[Entries locating text and items]
******

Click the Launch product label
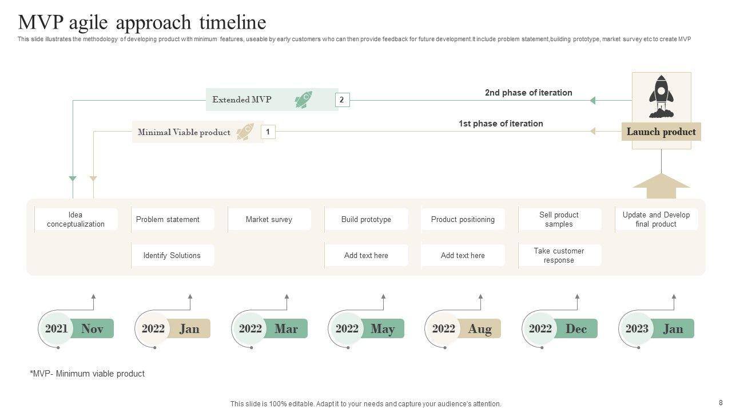 coord(661,132)
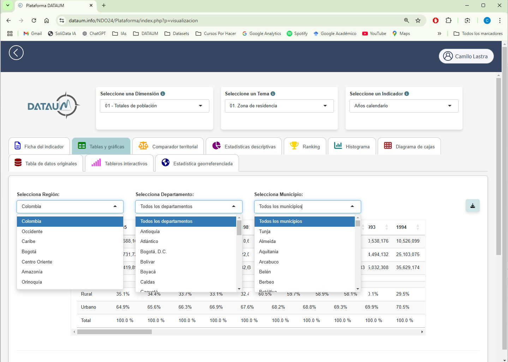Click the circular back arrow icon
The width and height of the screenshot is (508, 362).
pos(16,53)
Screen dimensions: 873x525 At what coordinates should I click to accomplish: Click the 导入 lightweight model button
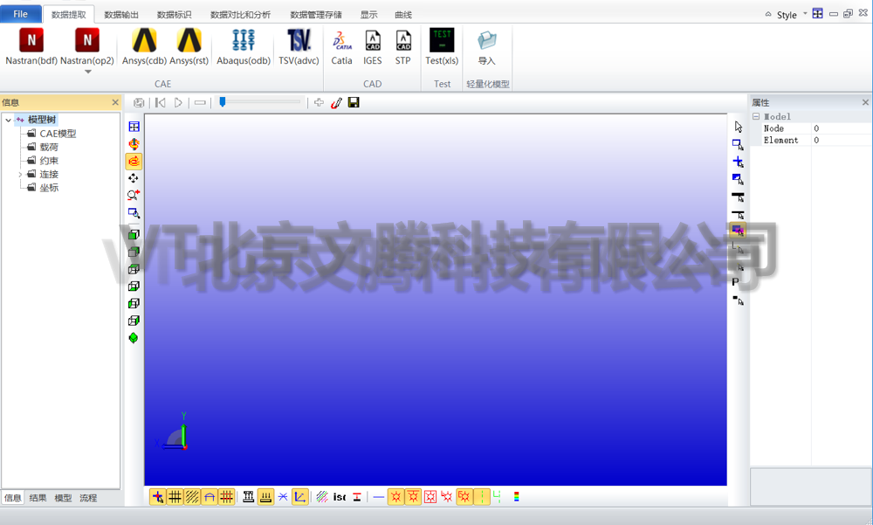tap(486, 47)
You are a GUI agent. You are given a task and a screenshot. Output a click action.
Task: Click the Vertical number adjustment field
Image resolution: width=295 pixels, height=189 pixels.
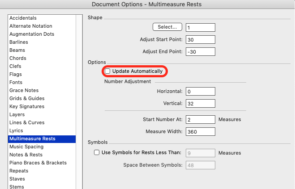[201, 104]
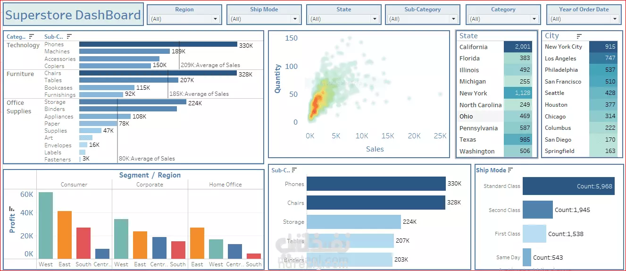
Task: Open the Sub-Category filter dropdown
Action: pos(422,19)
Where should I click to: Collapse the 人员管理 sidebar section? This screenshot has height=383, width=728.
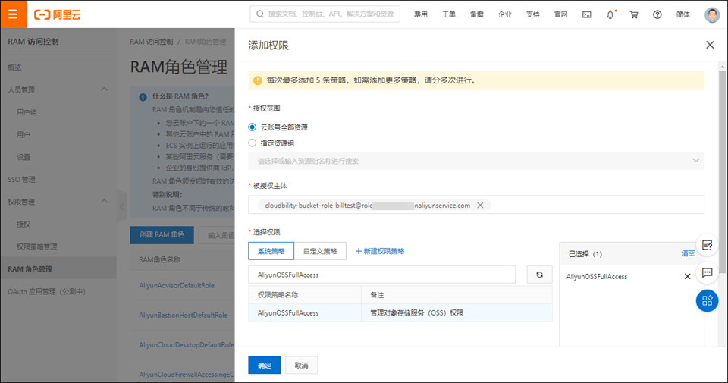coord(104,90)
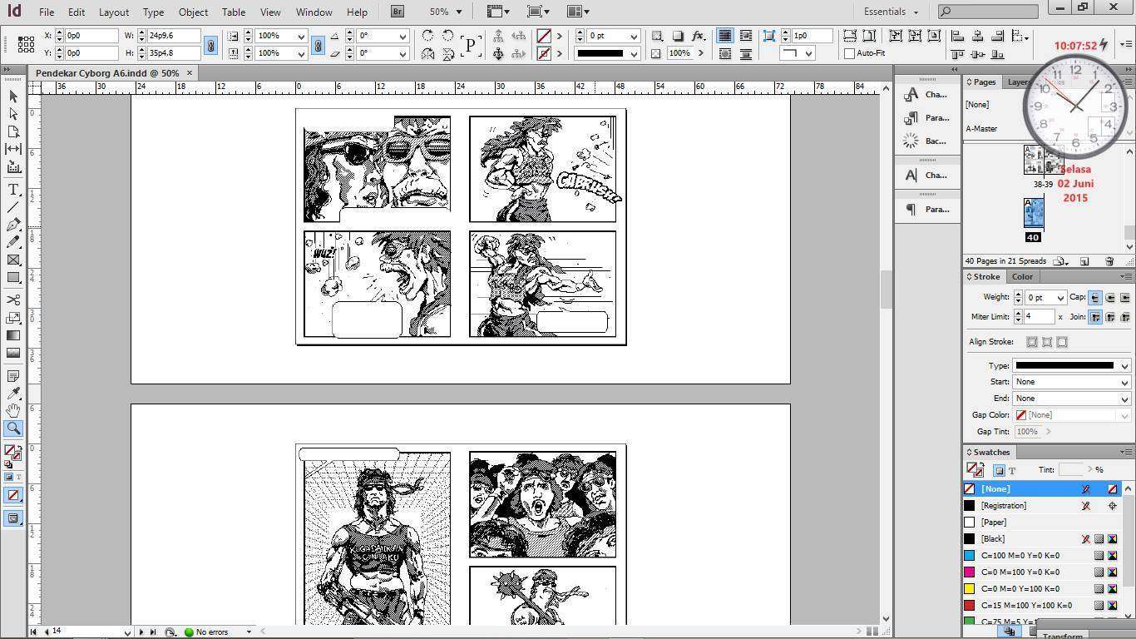Viewport: 1136px width, 639px height.
Task: Enable the Auto-Fit checkbox
Action: (849, 53)
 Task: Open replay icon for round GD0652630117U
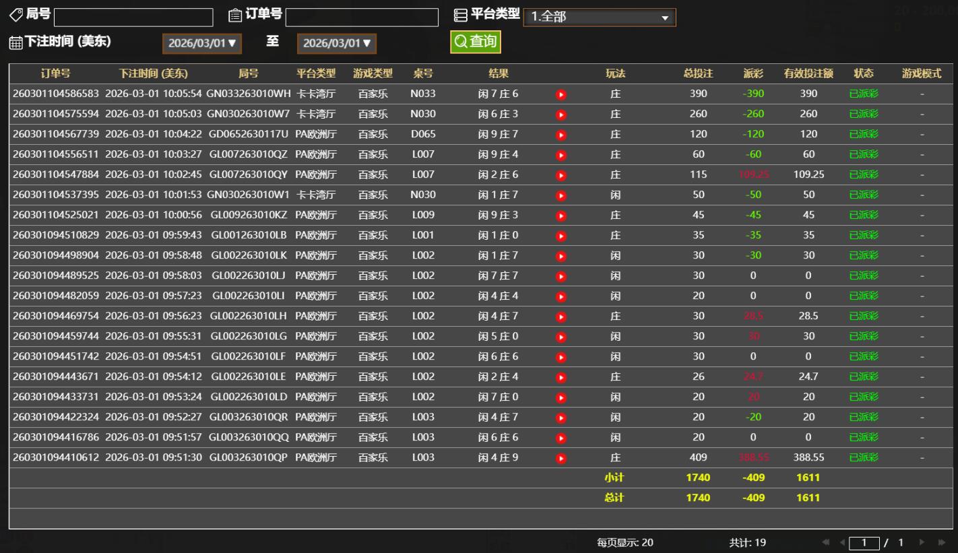point(561,135)
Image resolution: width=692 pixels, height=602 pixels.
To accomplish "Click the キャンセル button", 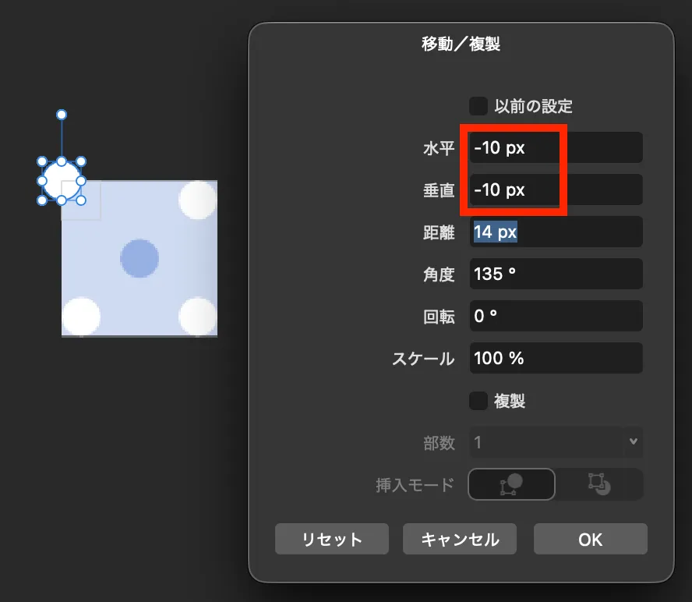I will click(x=459, y=538).
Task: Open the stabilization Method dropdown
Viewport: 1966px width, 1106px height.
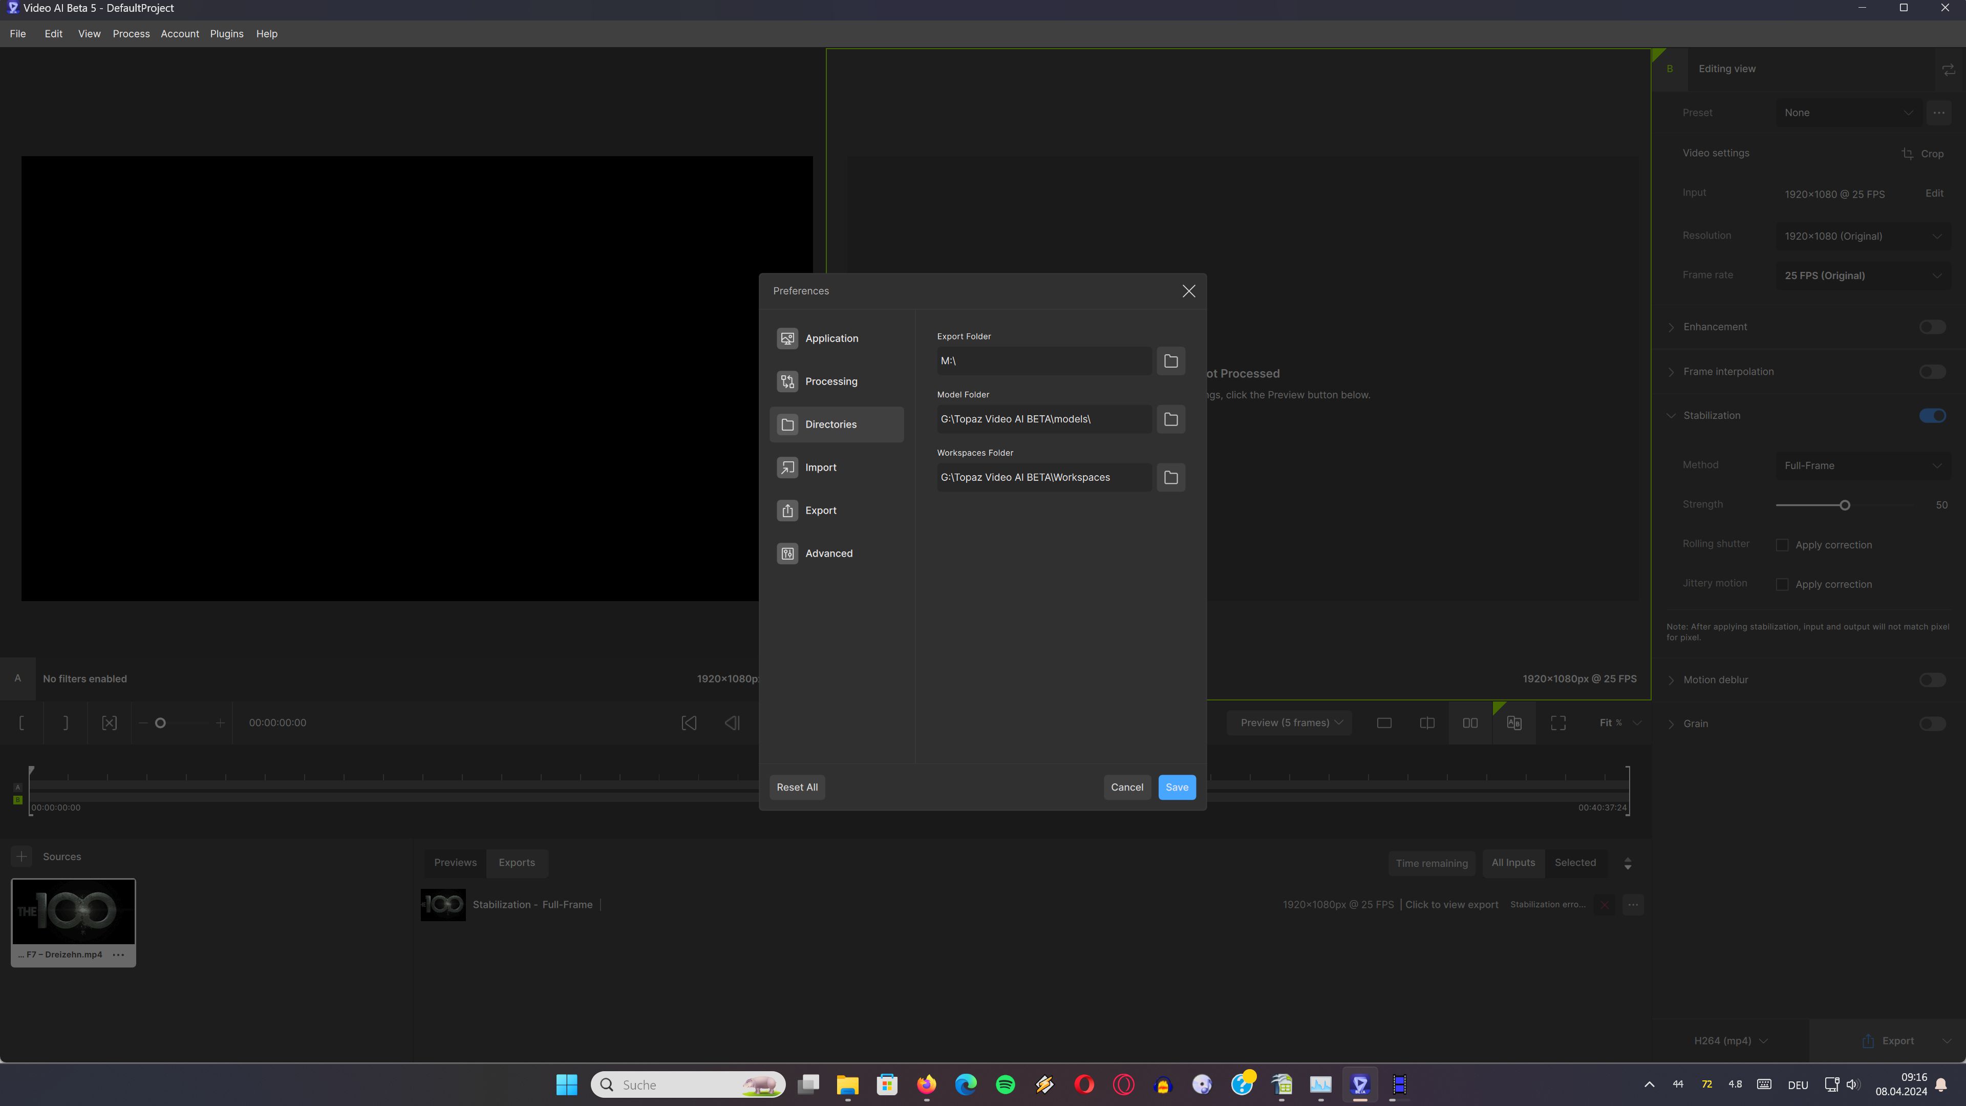Action: pyautogui.click(x=1862, y=466)

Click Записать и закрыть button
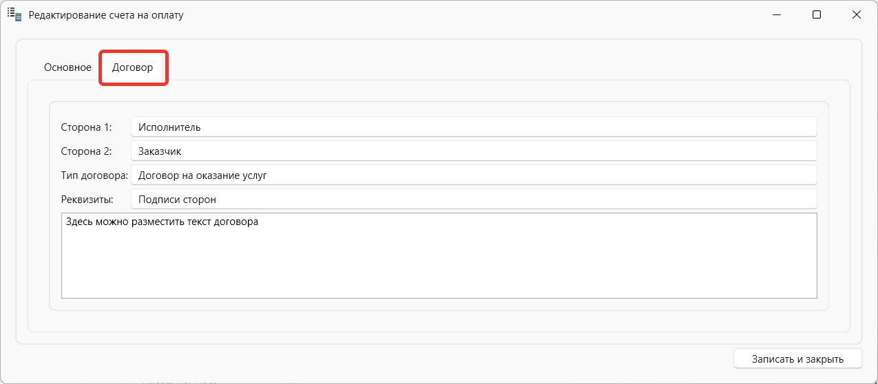click(x=797, y=359)
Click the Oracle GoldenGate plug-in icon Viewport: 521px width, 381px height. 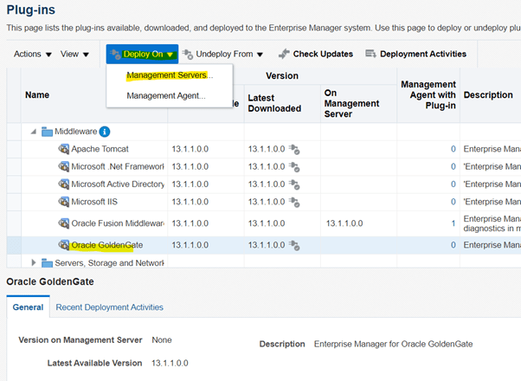63,245
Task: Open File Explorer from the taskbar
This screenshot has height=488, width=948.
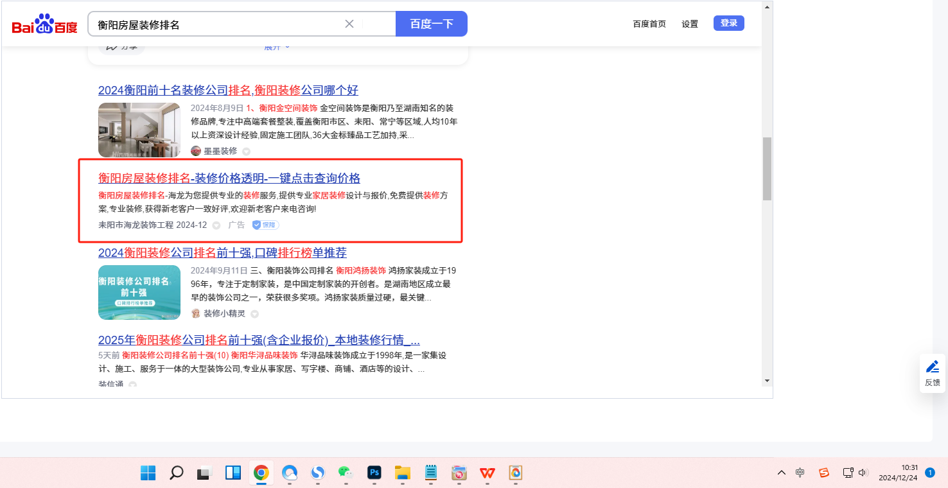Action: [x=403, y=473]
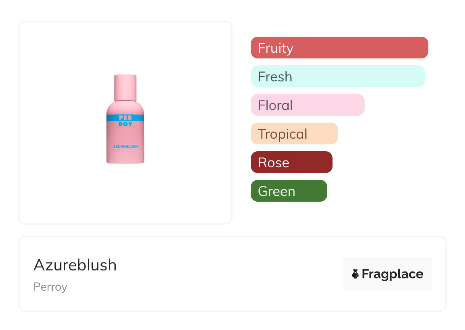
Task: Click the word Tropical in the peach bar
Action: (283, 134)
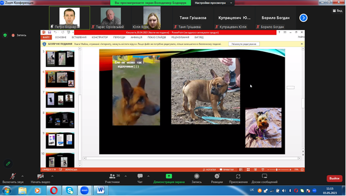
Task: Click the red Leave meeting button
Action: point(334,178)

******

**What you have to do:**
Write out the part of the material that opens at its first line and closes with the line containing "tap(486, 47)", substituting "tag" for "label" and changing nothing else. Leave the pictures out of the answer.

**Written answer:**
Click the Launch product tag
 coord(661,132)
Click the circular back arrow icon
The width and height of the screenshot is (508, 362).
pos(16,53)
Screen dimensions: 873x525 At what coordinates should I click to accomplish: Click the 导入 lightweight model button
tap(486, 47)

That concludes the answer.